In the Pacific area, with the long distances over water, there isn’t much time to waste to respond to a patient because of the time taken to travel long distances to get there. Short notice taskings are nothing new for the C-17 community. Major Winstead and his crew were scheduled to fly a local training mission when a call came in for the aeromedical evacuation.
“A lot of times, it’s a short notice (mission), this person is critical, or this person will be critical if we can’t get them to some care within a certain amount of time,” he said.
Major Winstead said it’s very satisfying to help someone in need, especially someone with a medical need using the C-17. When C-17 aircrews are airdropping inanimate equipment, they know it’s important.

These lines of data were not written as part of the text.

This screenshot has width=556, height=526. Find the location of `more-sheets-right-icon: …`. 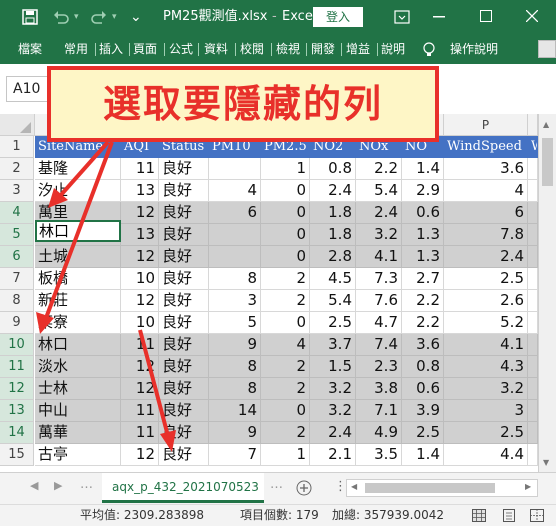

more-sheets-right-icon: … is located at coordinates (276, 484).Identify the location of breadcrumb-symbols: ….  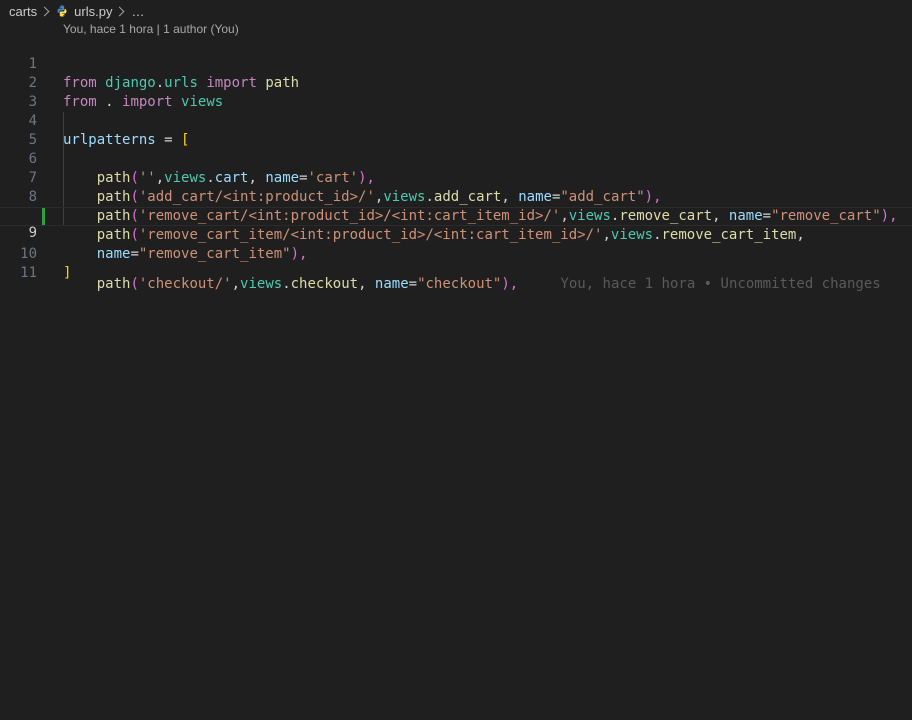
(138, 12).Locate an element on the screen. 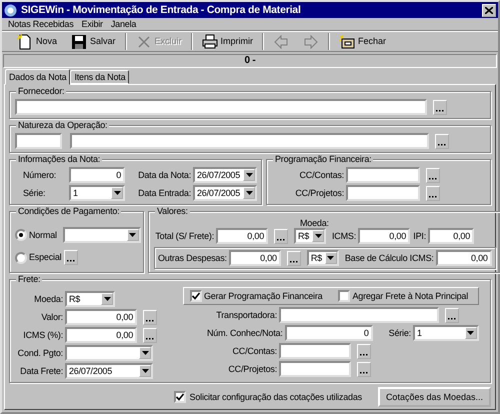 This screenshot has height=414, width=500. radio-label: Especial is located at coordinates (46, 258).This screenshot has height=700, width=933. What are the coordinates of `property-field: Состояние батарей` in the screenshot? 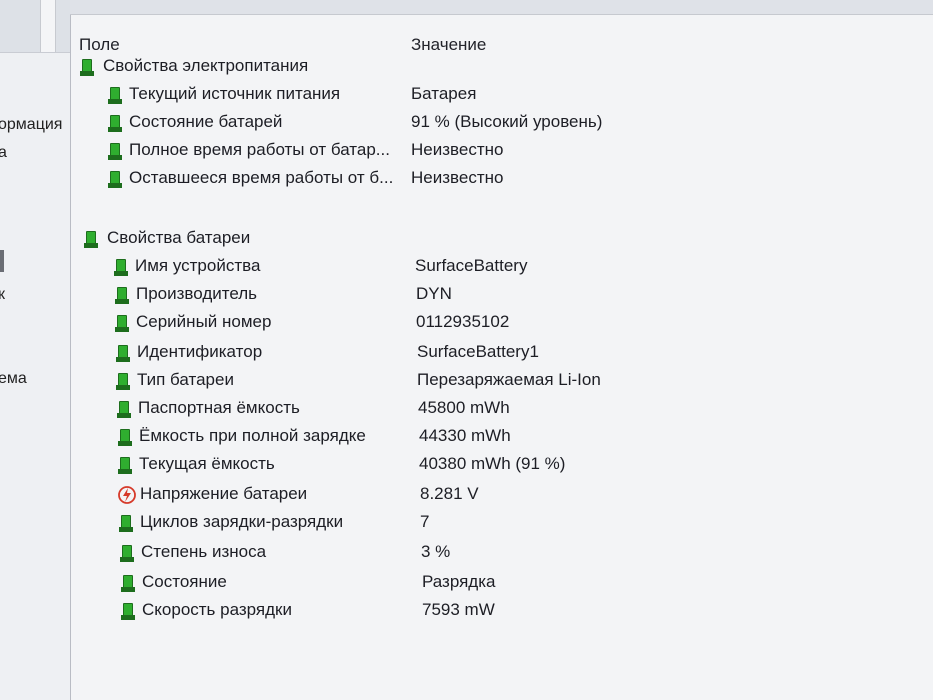 It's located at (206, 122).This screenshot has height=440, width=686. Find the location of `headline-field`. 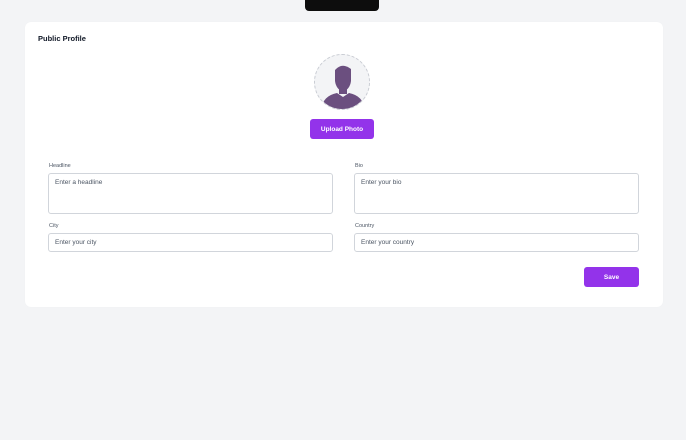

It’s when they are transporting and airdropping passengers, including airdropping paratroopers into a drop zone, the crews sense of making sure everything is perfect goes up 200 percent.
“It’s the same thing when you have passengers, it’s not just mine or my crew’s rear end on the line,” Major Winstead said. “Now, you add to it someone who has a medical condition with a lot of water to (pass over). You want to make sure everything is right.”
“It makes you feel good to know that the military will go through all kinds of lengths to save one person,” said Master Sgt. Joshua Sweester, the 514th Aeromedical Staging Squadron at Joint Base McGuire-Dix-Lakehurst, N.J. “No matter what the outcome may be, the (DOD) will do whatever it takes to get you back to the United States as safely as possible.”